They stood there at the top of the steps, a nice-looking couple, the girl with blowing dark hair, greenish eyes, rosy colour in her cheeks, the man a bit professorial, with his intelligent, rather prominent, grey eyes behind horn-rimmed spectacles, a floppy lock of fair hair sliding over his forehead, his sober English clothes.

The old woman who opened the door must have thought them people of class, for she patted her clothes, as if feeling for a white apron, and then gave an old-fashioned bob.

“Good morning,” Freddie said. “I’m Lord Hazzard, and this is my wife. The bank was to let you know we were coming.”

“They did, sir, but they didn’t give me time to have the place looking right. Not like it was in the old days, when there was plenty of servants. But come in, sir, come in, ma’am.”

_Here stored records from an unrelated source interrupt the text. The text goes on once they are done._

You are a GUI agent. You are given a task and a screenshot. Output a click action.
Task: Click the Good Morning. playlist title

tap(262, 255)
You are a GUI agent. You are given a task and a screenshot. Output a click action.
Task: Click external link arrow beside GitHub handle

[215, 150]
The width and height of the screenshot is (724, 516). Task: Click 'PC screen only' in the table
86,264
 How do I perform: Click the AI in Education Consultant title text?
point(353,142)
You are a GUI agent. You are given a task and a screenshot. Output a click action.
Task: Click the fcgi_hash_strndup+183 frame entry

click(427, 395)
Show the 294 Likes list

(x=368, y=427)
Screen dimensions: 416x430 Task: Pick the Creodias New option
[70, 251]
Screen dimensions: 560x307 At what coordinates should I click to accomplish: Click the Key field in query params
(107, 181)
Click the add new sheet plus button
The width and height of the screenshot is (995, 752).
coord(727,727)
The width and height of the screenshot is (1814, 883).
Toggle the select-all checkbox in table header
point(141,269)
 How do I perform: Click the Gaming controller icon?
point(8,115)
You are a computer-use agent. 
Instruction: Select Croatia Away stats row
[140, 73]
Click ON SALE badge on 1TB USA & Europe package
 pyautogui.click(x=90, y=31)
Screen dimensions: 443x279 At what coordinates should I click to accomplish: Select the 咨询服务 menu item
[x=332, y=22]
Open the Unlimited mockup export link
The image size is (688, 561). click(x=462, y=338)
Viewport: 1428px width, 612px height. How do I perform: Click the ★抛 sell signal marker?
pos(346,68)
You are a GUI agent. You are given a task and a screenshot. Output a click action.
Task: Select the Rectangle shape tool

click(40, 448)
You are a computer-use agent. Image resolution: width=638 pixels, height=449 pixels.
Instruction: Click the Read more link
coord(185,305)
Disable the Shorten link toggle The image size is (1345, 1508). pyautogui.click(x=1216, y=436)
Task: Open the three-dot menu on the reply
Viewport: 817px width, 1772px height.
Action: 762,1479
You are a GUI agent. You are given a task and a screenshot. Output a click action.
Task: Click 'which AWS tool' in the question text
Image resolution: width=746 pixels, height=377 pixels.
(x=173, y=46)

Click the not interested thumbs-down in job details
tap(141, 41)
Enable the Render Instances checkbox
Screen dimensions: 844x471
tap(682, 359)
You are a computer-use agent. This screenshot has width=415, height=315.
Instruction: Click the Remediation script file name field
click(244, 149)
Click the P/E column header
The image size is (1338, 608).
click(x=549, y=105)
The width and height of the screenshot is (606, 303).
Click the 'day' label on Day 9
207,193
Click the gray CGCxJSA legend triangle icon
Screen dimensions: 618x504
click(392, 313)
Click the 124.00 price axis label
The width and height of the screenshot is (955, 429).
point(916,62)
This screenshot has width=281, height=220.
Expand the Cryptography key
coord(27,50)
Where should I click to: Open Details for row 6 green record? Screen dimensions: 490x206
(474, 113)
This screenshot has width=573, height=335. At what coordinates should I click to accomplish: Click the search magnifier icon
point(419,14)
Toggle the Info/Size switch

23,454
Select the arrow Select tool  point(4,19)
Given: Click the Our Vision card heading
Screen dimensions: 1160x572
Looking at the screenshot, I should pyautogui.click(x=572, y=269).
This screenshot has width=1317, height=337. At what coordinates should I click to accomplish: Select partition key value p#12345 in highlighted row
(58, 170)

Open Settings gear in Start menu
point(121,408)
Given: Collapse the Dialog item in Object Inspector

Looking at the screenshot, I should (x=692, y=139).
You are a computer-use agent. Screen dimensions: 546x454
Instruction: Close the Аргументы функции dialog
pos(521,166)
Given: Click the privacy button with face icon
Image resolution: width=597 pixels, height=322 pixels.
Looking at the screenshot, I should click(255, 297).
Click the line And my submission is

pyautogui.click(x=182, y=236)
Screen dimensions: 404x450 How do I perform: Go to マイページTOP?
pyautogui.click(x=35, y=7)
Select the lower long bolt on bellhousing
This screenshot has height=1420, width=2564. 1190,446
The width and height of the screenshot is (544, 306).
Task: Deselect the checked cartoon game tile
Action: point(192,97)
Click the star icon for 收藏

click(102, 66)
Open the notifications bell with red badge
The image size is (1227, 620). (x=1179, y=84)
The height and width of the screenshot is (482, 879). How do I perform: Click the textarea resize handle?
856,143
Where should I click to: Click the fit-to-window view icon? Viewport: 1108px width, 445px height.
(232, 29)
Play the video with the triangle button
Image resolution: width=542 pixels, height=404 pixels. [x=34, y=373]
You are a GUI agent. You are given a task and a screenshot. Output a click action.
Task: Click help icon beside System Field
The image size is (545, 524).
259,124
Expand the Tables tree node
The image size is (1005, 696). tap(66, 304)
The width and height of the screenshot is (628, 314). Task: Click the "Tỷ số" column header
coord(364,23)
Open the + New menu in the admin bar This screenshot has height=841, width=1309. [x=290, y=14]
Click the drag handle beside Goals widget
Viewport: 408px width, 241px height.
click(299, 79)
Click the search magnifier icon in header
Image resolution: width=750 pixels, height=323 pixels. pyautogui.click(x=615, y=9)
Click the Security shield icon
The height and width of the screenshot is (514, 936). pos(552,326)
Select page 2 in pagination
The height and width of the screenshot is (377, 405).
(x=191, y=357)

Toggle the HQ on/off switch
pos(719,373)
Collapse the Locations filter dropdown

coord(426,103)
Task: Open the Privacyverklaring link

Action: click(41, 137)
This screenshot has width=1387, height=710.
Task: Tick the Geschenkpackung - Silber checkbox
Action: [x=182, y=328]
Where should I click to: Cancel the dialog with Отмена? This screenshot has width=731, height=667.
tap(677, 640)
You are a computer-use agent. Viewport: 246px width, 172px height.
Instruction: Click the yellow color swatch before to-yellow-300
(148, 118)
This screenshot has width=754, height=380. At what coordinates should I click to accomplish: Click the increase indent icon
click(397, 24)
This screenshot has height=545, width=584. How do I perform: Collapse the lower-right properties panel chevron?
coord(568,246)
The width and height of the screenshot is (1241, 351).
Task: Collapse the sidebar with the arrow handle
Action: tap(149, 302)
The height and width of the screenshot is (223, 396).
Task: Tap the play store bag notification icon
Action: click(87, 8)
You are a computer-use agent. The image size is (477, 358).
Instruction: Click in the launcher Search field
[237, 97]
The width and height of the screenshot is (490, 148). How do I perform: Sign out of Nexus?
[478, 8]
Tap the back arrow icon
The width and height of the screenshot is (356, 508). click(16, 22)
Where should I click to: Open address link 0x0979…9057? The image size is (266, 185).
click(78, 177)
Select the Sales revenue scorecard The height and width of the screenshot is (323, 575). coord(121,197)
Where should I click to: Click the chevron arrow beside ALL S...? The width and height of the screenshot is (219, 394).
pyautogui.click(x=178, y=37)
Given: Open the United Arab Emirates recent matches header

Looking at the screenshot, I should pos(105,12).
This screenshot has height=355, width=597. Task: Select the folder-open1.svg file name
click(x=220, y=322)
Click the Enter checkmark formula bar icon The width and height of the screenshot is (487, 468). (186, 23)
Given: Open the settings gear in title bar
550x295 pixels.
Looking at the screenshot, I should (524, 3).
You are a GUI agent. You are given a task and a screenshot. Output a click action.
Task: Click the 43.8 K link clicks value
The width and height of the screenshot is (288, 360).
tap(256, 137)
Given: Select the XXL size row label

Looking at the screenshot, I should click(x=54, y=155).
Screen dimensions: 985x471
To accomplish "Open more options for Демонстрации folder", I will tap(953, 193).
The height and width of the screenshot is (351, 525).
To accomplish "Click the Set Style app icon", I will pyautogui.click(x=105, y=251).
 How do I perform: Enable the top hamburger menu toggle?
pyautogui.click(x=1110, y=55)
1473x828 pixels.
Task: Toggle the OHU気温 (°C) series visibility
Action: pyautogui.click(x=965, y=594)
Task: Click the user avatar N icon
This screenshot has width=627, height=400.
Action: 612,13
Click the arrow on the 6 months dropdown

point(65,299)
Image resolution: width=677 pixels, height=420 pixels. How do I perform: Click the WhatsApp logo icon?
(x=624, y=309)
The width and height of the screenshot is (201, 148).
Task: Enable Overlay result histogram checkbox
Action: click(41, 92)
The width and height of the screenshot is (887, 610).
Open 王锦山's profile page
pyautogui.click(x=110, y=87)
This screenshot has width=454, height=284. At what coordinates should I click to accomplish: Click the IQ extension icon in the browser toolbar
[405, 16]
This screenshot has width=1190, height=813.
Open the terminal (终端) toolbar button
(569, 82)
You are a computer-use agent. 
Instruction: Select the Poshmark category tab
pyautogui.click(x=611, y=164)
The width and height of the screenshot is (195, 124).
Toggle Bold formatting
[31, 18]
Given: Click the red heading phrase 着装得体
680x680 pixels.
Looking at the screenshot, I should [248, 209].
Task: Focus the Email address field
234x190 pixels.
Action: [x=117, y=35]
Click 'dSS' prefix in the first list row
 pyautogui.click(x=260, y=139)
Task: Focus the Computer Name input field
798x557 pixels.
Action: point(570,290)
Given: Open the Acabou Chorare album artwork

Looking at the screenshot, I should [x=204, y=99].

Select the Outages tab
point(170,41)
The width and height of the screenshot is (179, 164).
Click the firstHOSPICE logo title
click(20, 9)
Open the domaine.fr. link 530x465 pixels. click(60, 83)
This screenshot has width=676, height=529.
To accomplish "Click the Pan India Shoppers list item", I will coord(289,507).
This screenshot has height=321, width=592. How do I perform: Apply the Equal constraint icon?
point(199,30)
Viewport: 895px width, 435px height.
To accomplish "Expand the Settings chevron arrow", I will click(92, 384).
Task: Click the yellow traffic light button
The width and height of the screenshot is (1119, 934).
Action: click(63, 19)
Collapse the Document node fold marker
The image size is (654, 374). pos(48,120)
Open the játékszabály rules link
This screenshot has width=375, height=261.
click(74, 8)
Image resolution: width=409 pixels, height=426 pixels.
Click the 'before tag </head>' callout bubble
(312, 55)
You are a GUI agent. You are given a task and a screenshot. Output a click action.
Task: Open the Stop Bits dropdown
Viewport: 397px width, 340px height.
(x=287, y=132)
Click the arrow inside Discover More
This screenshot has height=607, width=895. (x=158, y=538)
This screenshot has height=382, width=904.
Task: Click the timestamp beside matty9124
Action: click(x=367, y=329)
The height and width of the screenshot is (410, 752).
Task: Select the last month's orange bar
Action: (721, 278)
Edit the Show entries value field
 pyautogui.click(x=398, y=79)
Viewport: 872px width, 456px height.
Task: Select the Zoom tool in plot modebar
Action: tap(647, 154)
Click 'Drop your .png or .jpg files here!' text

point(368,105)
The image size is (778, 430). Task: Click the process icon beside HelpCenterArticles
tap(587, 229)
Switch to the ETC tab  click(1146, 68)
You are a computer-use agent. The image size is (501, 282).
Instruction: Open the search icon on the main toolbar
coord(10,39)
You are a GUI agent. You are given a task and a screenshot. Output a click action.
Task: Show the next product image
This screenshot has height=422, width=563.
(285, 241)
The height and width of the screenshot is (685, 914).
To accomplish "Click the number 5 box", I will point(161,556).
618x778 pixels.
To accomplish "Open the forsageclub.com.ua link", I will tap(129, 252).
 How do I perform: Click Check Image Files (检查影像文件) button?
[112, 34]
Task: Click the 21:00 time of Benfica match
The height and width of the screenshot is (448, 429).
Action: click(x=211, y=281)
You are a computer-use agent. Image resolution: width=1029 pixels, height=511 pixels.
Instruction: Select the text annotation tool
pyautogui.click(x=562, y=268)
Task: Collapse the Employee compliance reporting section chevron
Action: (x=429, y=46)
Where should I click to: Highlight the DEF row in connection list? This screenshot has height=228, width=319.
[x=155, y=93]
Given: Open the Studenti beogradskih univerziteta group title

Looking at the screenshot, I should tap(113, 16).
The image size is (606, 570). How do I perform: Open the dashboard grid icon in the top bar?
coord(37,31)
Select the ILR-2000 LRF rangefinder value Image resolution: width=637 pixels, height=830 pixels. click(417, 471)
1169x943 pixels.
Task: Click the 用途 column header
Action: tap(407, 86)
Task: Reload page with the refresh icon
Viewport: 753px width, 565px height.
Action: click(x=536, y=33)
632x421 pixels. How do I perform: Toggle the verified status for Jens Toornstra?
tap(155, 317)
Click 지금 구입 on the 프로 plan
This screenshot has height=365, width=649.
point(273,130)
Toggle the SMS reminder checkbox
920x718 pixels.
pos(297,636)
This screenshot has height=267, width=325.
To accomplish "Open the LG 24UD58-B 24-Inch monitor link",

“You speak as if you have known the house for a long time,” Jessy said in her pleasant warm voice. “My grandmother lived here, you know.”

“Yes, and was drowned in that terrible shipwreck,” the old lady said with suitable solemnity. “She was a fine strong-minded lady, Mrs Jervis was. She knew what she wanted, and so did Miss Clemency. You’re right, I have known this house for a long time. I was cook in them times, when the old mistress and Miss Clemency was here. I’m Mrs Crampton.”

Jessy put out a small well-bred hand.

“What fun to meet someone who knew my mother as a girl. Isn’t it, Freddie?”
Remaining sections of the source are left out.